All Products
Search
Document Center

E-MapReduce:Read data from and write data to MySQL

Last Updated:Sep 19, 2025

Spark natively supports accessing MySQL through a Java Database Connectivity (JDBC) connector. Serverless Spark automatically loads the MySQL JDBC driver (version 8.0.33) at startup. You can use SQL sessions, batch processing tasks, or Notebooks to connect to MySQL to read and write data.

Prerequisites

Important

Ensure that network connectivity is established between Serverless Spark and MySQL. For configuration details, see Establish network connectivity between EMR Serverless Spark and other VPCs.

Note

When you add security group rules, open the required ports. This example requires you to open TCP port 3306.

Procedure

Method 1: Use an SQL session

  1. Create an SQL session. In Session Manager, you can create a session and select a pre-configured Network Connection. For more information, see Create an SQL session.

  2. In Data Development, you can create a SparkSQL task and use the following SQL statements to test the connection.

    CREATE TEMPORARY VIEW test
    USING org.apache.spark.sql.jdbc
    OPTIONS (
      url 'jdbc:mysql://<jdbc_url>/',
      dbtable '<db>.<table>',
      user '<username>',
      password '<password>'
    );
    
    SELECT * FROM test;

    The following table describes the parameters.

    Parameter

    Description

    url

    The JDBC connection string. The format is jdbc:mysql://<jdbc_url>/. Replace <jdbc_url> with the actual value.

    dbtable

    The name of the database table to read. The format is <db>.<table>. This example uses test_mysql_db.test.

    user

    The username for the MySQL database.

    Note

    The user must have read permissions on the target table.

    password

    The password for the MySQL database.

    If the table content is returned correctly, the connection is successful.

    image

  3. Insert data. Use the following commands to insert data into the MySQL table.

    INSERT INTO test VALUES(4, 'd'),(5, 'e');
    SELECT * FROM test;

    If the inserted data can be queried, the write operation is successful.

    image

Method 2: Use a Notebook session

  1. Create a Notebook session. In Session Manager, you can create a Notebook session and select a pre-configured Network Connection. For more information, see Create a Notebook session.

  2. In Data Development, create an Interactive Development > Notebook task and use the following Python code to test the connection.

    df = spark.read \
      .format("jdbc") \
      .option("url", "jdbc:mysql://<jdbc_url>") \
      .option("dbtable", "<db>.<table>") \
      .option("user", "<username>") \
      .option("password", "<password>") \
      .load()
    df.show()

    If the table content is returned correctly, the connection is successful.

    image

  3. Insert data. Use the following code to insert data into the MySQL table.

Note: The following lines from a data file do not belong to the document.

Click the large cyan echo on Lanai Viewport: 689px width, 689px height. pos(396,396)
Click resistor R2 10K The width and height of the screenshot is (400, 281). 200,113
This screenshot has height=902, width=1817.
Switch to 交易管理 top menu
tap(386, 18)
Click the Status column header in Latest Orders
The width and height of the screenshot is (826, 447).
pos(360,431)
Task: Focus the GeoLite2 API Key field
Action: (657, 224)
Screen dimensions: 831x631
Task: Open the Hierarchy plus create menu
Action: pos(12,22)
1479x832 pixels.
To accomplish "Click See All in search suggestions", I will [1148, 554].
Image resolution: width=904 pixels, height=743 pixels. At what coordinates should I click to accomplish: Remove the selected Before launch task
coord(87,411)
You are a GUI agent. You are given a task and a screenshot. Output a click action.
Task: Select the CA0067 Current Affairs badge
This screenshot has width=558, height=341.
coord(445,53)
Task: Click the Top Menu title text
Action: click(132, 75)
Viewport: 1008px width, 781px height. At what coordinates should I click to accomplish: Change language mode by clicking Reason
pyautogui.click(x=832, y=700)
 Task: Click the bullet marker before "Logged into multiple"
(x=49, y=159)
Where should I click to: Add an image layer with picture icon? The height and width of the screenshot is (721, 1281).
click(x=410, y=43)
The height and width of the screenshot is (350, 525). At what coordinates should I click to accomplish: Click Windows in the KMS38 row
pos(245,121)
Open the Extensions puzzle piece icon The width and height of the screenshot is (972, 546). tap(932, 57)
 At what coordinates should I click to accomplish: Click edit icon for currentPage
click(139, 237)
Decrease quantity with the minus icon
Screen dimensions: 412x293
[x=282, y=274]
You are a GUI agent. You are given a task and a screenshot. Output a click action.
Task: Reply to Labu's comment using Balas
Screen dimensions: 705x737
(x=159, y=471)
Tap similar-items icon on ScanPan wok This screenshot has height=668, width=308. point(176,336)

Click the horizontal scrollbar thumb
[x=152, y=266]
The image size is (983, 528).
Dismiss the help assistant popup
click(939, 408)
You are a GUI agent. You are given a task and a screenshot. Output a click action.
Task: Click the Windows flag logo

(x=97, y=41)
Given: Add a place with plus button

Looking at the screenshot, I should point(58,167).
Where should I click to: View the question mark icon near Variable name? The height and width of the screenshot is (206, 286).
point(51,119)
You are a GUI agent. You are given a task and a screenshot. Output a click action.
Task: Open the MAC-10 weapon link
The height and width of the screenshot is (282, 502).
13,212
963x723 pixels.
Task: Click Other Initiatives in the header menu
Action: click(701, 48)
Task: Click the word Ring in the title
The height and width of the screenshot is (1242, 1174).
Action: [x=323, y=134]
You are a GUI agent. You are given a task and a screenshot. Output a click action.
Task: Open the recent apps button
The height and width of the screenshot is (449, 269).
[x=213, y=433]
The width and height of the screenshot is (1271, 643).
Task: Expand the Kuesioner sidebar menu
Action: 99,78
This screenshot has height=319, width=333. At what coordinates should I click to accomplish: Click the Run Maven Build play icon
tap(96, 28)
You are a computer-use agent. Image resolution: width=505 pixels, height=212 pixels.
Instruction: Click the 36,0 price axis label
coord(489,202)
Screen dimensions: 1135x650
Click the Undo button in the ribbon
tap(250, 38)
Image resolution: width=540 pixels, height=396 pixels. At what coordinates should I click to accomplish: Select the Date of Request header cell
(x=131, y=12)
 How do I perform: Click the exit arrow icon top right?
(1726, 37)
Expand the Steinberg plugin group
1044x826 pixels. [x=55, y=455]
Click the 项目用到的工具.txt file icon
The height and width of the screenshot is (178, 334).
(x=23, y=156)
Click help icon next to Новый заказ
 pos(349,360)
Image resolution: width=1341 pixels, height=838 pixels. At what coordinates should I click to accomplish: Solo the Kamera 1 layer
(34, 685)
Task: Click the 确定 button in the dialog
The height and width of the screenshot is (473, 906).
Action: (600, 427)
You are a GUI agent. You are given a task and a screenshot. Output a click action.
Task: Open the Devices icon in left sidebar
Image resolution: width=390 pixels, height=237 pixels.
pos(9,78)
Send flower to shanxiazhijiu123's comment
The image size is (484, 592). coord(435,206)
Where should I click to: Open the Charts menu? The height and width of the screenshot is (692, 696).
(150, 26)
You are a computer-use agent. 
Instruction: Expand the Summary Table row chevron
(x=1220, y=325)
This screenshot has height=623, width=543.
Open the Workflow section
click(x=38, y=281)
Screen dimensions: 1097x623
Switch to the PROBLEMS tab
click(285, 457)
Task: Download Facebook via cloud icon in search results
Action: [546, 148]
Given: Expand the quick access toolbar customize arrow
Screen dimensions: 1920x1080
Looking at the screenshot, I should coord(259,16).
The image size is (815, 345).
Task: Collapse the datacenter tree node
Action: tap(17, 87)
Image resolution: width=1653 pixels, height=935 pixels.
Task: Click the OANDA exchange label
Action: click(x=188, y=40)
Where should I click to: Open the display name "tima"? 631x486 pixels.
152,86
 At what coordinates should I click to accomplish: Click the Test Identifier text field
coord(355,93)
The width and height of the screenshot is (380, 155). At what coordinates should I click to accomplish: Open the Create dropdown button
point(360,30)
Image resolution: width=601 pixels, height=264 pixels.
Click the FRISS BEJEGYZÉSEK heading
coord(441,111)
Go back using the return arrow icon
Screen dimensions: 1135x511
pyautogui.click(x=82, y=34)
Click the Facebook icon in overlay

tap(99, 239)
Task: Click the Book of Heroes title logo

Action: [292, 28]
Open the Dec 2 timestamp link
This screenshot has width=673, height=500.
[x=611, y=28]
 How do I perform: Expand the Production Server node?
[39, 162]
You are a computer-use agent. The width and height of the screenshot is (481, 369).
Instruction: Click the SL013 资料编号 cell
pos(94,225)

    df = spark.createDataFrame([(6, 'f'), (7, 'g')], ["id", "name"])
    df.write \
      .format("jdbc") \
      .mode("append") \
      .option("url", "jdbc:mysql://<jdbc_url>") \
      .option("dbtable", "<db>.<table>") \
      .option("user", "<username>") \
      .option("password", "<password>") \
      .save()
    df.show()
    

    The mode("append") parameter specifies that new data is appended to the target table instead of overwriting or deleting existing data.

    If the inserted data is retrieved successfully, the write operation is successful.

    image

Method 3: Use a Spark batch job

  1. Write the test code. Compile the following Scala code and package it into a JAR file.

    package spark.test
    
    import org.apache.spark.sql.SparkSession
    
    object Main {
      def main(args: Array[String]): Unit = {
        val spark = SparkSession.builder()
          .appName("test")
          .getOrCreate()
    
        val newRows = spark.createDataFrame(Seq((6, "f"), (7, "g"))).toDF("id", "name")
        newRows.write.format("jdbc")
          .mode("append")
          .option("url", "jdbc:mysql://<jdbc_url>")
          .option("dbtable", "<db>.<table>")
          .option("user", "<username>")
          .option("password", "<password>")
          .save()
        
        spark.read.format("jdbc")
          .option("url", "jdbc:mysql://<jdbc_url>")
          .option("dbtable", "<db>.<table>")
          .option("user", "<username>")
          .option("password", "<password>")
          .load()
          .show()
        
        spark.stop()
      }
    }
  2. Create a batch job. In Data Development, create a Batch Job > JAR task. Then, configure the following parameters. For configuration details, see Develop a batch job or streaming job.

    • Main JAR Resource: Select or enter the path to the JAR file.

    • The Main Class is spark.test.Main.

    • Network Connection: Select an existing network connection.

  3. To view the verification results after the task is complete, click Log Investigation in the Run Record section. On the Stdout tab of the Driver Log, you can view the content of the corresponding table in the MySQL database.